### Your assignment
First find the line with "This screenshot has width=936, height=2034." in the entries below, then set down exactly every line through the line with "You are a computer-use agent. The image", that line included.

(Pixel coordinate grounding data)
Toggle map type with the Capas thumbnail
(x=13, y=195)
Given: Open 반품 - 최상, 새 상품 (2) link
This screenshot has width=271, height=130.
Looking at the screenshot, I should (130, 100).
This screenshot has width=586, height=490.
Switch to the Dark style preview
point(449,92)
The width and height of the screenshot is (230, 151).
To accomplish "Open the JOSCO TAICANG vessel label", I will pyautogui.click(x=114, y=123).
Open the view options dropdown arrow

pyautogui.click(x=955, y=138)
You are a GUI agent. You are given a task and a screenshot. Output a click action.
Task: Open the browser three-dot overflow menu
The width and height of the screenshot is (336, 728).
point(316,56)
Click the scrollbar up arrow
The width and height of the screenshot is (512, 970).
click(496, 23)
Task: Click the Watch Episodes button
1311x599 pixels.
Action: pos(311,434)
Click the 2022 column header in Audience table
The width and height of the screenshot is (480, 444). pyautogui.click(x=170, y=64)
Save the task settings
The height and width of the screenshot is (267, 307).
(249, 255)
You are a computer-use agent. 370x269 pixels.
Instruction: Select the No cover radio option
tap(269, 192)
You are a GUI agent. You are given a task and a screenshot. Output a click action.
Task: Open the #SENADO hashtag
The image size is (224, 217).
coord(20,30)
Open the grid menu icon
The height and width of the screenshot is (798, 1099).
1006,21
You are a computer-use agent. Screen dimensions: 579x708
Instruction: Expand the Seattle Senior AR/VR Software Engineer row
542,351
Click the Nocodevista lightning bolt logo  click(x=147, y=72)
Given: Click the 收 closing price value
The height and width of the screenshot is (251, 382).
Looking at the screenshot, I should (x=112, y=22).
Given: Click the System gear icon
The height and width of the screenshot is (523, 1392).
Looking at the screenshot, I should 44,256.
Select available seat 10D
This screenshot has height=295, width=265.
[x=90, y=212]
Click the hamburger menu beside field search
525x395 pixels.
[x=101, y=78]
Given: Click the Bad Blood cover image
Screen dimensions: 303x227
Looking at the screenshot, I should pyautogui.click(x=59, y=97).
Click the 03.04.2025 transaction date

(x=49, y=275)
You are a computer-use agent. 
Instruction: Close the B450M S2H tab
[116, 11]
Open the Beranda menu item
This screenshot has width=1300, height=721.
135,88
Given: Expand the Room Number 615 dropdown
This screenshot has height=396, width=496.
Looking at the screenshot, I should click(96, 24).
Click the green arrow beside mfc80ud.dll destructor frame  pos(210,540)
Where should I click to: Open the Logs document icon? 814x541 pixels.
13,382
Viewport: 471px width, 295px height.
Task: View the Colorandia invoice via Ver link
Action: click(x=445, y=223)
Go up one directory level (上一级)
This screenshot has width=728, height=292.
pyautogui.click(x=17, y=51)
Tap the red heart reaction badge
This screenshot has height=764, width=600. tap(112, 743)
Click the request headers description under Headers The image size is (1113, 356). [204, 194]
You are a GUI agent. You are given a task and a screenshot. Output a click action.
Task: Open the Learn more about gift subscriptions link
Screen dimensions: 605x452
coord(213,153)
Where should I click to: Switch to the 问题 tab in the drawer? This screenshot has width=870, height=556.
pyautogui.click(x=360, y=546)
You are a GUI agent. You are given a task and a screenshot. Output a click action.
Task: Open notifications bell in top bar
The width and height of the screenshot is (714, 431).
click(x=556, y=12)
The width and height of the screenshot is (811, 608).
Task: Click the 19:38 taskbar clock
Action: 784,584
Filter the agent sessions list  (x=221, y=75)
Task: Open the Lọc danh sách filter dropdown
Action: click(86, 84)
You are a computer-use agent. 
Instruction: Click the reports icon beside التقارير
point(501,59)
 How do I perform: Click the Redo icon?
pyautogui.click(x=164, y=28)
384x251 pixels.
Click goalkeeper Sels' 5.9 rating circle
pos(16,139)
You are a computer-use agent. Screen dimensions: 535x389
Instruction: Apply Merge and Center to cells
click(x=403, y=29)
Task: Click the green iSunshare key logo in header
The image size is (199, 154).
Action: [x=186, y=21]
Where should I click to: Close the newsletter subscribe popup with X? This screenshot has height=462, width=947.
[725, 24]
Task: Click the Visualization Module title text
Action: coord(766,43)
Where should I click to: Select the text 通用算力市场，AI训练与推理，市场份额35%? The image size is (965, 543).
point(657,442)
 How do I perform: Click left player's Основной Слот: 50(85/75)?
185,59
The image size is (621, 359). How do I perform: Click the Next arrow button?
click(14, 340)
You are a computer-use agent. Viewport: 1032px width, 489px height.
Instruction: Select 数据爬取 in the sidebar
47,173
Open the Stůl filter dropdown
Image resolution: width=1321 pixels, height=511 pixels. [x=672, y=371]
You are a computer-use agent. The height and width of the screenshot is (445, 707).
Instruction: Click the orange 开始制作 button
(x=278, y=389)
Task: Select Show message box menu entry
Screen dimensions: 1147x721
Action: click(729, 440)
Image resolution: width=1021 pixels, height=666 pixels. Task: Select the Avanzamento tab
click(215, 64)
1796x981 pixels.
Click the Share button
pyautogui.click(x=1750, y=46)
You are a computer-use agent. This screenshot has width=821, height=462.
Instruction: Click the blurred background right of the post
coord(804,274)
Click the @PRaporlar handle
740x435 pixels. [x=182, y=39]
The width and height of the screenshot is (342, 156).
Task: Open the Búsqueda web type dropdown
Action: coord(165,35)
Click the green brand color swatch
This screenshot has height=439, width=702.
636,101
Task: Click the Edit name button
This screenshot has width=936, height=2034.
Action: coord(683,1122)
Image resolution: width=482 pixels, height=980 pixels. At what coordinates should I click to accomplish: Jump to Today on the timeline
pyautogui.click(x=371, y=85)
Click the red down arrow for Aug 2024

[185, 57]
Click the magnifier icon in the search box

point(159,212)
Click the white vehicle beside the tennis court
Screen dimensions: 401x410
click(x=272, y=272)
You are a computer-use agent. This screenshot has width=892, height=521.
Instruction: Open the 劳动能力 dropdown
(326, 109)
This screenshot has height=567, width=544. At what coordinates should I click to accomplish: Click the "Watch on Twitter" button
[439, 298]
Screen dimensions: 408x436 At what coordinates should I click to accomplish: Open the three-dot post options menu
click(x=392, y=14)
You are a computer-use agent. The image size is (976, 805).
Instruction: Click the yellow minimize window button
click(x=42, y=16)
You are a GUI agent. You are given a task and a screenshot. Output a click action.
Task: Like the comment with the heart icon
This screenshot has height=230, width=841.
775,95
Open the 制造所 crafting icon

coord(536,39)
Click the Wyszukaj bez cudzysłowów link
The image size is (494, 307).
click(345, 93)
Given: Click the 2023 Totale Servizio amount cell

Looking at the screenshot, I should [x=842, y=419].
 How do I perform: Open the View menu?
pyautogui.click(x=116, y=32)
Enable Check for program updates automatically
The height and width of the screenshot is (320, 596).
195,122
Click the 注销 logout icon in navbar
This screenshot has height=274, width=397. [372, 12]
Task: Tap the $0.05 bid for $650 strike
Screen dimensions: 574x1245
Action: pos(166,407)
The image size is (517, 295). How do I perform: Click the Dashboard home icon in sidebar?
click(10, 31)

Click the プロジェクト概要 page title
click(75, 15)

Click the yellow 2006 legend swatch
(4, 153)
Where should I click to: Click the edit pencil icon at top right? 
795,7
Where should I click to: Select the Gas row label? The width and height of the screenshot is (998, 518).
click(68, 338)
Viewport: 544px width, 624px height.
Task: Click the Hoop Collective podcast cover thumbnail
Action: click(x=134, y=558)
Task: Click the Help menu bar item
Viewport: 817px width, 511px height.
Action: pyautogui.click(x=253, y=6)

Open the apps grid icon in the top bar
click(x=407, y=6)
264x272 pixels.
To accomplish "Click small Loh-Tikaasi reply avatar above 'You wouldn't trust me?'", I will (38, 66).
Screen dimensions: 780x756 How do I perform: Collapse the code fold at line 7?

### Solution for this task
This screenshot has width=936, height=2034.
Action: coord(683,1122)
Image resolution: width=482 pixels, height=980 pixels. At what coordinates should I click to accomplish: Jump to Today on the timeline
pyautogui.click(x=371, y=85)
Click the red down arrow for Aug 2024

[185, 57]
Click the magnifier icon in the search box

point(159,212)
Click the white vehicle beside the tennis court
Screen dimensions: 401x410
click(x=272, y=272)
You are a computer-use agent. This screenshot has width=892, height=521.
Instruction: Open the 劳动能力 dropdown
(326, 109)
This screenshot has height=567, width=544. At what coordinates should I click to accomplish: Click the "Watch on Twitter" button
[439, 298]
Screen dimensions: 408x436 At what coordinates should I click to accomplish: Open the three-dot post options menu
click(x=392, y=14)
You are a computer-use agent. The image size is (976, 805).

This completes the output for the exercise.